Rewrite the part of the listing below that runs from the line with "coordinates (782, 203)." to the line with "x-tick-label: Aug. is", both included, as a numbered list with blank lines omitted.

------ Records provided

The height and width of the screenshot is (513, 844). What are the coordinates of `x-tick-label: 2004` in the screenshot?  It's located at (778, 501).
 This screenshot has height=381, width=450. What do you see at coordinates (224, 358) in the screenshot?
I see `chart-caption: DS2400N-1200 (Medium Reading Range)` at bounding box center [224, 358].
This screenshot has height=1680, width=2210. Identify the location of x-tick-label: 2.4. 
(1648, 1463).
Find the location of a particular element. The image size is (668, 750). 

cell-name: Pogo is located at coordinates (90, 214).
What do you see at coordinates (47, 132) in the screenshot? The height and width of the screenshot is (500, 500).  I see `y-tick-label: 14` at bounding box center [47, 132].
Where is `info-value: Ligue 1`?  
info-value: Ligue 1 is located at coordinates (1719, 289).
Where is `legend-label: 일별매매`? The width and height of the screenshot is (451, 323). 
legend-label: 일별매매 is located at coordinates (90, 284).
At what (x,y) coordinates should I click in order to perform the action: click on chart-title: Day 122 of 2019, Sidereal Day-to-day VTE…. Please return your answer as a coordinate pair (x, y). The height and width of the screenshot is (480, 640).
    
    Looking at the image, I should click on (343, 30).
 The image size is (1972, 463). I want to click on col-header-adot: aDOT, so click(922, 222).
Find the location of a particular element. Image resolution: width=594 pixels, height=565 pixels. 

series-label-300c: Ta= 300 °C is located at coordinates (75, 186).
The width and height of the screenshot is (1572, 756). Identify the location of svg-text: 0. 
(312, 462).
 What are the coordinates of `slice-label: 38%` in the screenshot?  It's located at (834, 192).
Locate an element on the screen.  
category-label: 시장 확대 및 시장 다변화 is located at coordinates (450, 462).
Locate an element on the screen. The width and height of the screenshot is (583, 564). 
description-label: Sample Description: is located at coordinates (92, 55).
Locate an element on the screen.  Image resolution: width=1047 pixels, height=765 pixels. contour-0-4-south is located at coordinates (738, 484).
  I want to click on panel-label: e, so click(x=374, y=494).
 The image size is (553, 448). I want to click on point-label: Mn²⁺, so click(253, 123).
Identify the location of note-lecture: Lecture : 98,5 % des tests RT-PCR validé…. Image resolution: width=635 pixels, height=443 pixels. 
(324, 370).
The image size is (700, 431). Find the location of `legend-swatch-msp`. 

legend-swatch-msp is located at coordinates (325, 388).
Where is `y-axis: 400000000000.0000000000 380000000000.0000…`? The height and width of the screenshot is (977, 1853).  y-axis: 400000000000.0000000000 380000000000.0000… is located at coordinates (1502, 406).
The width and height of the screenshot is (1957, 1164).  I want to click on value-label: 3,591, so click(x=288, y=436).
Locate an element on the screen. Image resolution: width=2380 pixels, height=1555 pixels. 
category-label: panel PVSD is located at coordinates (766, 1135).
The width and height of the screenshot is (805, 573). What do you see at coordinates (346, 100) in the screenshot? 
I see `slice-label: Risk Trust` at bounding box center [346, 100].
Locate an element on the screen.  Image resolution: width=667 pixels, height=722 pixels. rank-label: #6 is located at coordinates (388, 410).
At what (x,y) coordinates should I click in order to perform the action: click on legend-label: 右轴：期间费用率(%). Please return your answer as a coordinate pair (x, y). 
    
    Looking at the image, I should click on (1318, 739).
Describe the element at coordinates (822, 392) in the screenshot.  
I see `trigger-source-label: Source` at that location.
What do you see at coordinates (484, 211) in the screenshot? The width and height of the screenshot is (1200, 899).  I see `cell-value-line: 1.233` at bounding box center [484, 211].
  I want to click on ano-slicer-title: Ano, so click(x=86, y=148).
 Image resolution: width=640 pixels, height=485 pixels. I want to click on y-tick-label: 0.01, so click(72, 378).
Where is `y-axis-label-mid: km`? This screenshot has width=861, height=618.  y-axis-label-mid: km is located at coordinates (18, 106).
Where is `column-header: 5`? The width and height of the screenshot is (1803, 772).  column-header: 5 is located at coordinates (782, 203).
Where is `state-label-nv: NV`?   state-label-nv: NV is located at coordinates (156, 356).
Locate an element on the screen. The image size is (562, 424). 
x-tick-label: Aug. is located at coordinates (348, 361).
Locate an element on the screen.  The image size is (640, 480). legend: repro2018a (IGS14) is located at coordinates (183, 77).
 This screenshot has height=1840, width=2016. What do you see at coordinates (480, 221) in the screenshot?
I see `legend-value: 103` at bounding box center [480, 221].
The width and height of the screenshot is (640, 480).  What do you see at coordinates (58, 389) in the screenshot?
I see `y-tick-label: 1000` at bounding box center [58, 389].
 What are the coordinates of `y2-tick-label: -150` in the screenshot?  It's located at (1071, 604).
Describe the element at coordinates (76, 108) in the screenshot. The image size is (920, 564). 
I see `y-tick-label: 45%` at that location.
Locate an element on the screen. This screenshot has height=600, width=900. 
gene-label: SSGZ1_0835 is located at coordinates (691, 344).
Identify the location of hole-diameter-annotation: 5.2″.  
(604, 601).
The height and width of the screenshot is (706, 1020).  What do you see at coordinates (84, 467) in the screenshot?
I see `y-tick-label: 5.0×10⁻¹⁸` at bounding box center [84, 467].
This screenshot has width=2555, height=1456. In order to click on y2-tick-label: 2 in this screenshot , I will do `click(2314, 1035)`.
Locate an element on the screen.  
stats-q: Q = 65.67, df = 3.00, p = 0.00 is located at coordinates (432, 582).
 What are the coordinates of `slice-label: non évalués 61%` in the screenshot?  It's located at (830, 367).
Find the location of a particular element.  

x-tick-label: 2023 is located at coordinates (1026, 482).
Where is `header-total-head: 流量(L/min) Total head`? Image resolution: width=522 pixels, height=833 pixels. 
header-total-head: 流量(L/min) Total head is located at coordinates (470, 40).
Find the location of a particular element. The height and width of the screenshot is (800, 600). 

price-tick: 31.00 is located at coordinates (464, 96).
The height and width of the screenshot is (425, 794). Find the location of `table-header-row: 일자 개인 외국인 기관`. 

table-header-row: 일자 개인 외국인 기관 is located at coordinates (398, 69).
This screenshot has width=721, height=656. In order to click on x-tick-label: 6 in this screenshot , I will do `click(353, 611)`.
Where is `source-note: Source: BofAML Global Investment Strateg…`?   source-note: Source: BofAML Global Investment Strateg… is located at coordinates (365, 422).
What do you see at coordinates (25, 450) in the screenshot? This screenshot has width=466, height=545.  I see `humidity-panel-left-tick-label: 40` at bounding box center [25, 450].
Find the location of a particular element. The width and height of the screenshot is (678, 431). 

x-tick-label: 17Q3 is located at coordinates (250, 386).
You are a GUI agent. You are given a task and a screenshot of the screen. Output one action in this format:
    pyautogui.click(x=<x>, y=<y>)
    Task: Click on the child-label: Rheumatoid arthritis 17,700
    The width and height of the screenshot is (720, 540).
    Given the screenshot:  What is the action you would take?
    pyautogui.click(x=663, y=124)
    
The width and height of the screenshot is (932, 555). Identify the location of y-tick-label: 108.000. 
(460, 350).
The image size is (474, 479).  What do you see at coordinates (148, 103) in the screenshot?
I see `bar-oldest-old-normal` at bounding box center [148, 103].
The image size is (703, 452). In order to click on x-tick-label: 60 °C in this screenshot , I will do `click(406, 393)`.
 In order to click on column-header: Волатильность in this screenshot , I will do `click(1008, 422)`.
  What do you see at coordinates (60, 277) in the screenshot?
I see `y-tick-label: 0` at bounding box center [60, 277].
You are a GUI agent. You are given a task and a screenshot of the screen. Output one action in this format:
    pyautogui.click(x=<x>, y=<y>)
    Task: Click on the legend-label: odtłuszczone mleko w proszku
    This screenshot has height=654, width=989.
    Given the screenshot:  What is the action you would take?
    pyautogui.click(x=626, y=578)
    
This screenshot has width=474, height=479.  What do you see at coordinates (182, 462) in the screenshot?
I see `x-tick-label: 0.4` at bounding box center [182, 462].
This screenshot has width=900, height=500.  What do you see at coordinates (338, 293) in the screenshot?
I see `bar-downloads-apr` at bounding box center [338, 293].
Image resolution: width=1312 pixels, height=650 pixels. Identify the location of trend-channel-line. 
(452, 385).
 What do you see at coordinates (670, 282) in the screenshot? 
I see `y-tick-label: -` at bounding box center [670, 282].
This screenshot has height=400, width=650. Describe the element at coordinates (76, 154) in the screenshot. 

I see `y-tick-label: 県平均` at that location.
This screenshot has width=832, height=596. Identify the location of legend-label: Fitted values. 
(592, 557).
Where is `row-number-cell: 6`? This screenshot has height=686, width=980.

------------

→ **Answer to this task**:
1. Where is `column-header: 5`? The width and height of the screenshot is (1803, 772).  column-header: 5 is located at coordinates (782, 203).
2. Where is `state-label-nv: NV`?   state-label-nv: NV is located at coordinates (156, 356).
3. Locate an element on the screen. The image size is (562, 424). 
4. x-tick-label: Aug. is located at coordinates (348, 361).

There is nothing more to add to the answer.